Así que, aquí estoy, en Lausana (Suiza) dispuesto a averiguar si todo lo que digo en los dos párrafos anteriores es una boutade. La ciudad es un núcleo industrial a orillas del Lago Lemán, a 65 kilómetros de Ginebra. Se habla francés. Parece uno de esos lugares que se despachan con un párrafo cortito en las guías turísticas. O con ninguno. Es por la tarde y es de noche. Salgo un rato y paso frío. Todo es muy caro. Le pregunto a una chica española que vive aquí que qué hace la gente para divertirse. Me mira estupefacta y tarda unos segundos en responder: “nada”. Los lausaneses parecen pensar, como Pascal -quien probablemente meditó la teoría de la probabilidad en una tarde como esta a 500 kilómetros de aquí- que todo lo malo de la vida te pasa por salir de casa. 

Lausana es un sitio seguro y mortalmente tranquilo. No es descabellado pensar que en un principio la palabra suizidio se aplicaba aquí al crimen que cometía un suizo contra otro, pero que fue evolucionando hasta aplicarse al crimen que cometía un suizo contra sí mismo, que pasaba más. Los suizos parecen también poco comunicativos, como si sólo se relacionaran lo justo para comerciar (“un pan”, “tres euros") y procrear (“en tu casa o en la mía”, “donde sea, pero no hables tanto”). 

Pero Suiza, ese pueblo con fama de neutral a fuerza de aplicar Neutrex a los billetes de todo el mundo, resulta ser inesperadamente un pueblo en tensión, con la paranoia colectiva que se le puede suponer a una sociedad que obliga, por una ley de 1963, a que las casas se construyan con búnker nuclear. O que cuenta con un servicio militar obligatorio que dura toda la vida. Todos los años, todos los varones suizos se van una temporadita de maniobras, un par de semanas o cuatro. Les ves pasar en la caja de los camiones, cargan mochilas y juegan a la guerra. En mis visitas al país nunca he conseguido que nadie me diga cuál es el enemigo concreto contra el que se preparan.

Pero estamos en Lausana, donde las maniobras militares suenan a divertidísima ruptura de la rutina. En un paseo por el centro, enseguida te topas con la zona de la estación de metro de Flon, donde se tocan la Plaza de Europa y la Plaza Central. Es un grandioso hoyo a dos niveles cruzado inesperadamente de puentes, ascensores y escaleras que comunican buena parte de la animación comercial y gastronómica de la ciudad. Todo el mundo parece estar de paso. Lausana, que está hecha de tres colinas con mil cuestas, tiene la forma de un embudo que bien podría converger aquí.

● ● ● ● ● ● ●

■ Instrucciones y requisitos: Cita textualmente el fragmento del texto sobre Lausana que va desde "Pero estamos en" hasta "podría converger aquí.", ambos incluidos.

■ Contenido de los datos:
● ● ● ● ● ● ●

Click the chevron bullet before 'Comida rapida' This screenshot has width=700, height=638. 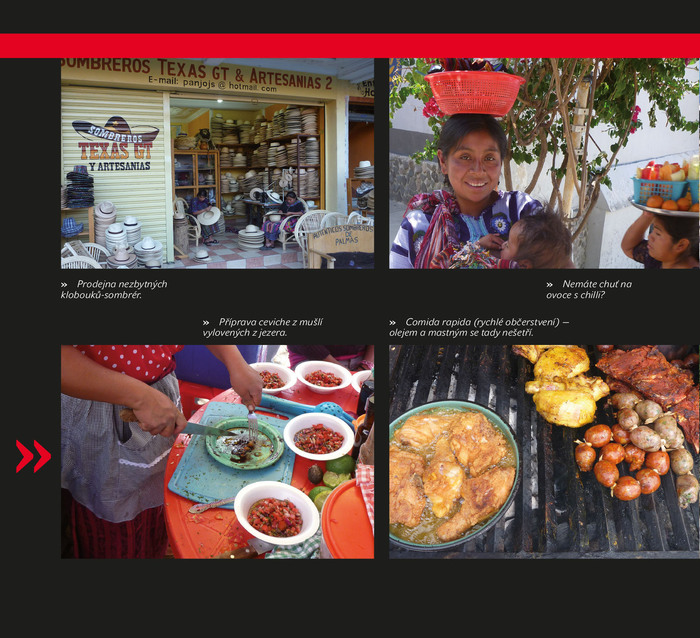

● ● ● ● ● ● ●

■ Respuesta del ejercicio:
Pero estamos en Lausana, donde las maniobras militares suenan a divertidísima ruptura de la rutina. En un paseo por el centro, enseguida te topas con la zona de la estación de metro de Flon, donde se tocan la Plaza de Europa y la Plaza Central. Es un grandioso hoyo a dos niveles cruzado inesperadamente de puentes, ascensores y escaleras que comunican buena parte de la animación comercial y gastronómica de la ciudad. Todo el mundo parece estar de paso. Lausana, que está hecha de tres colinas con mil cuestas, tiene la forma de un embudo que bien podría converger aquí.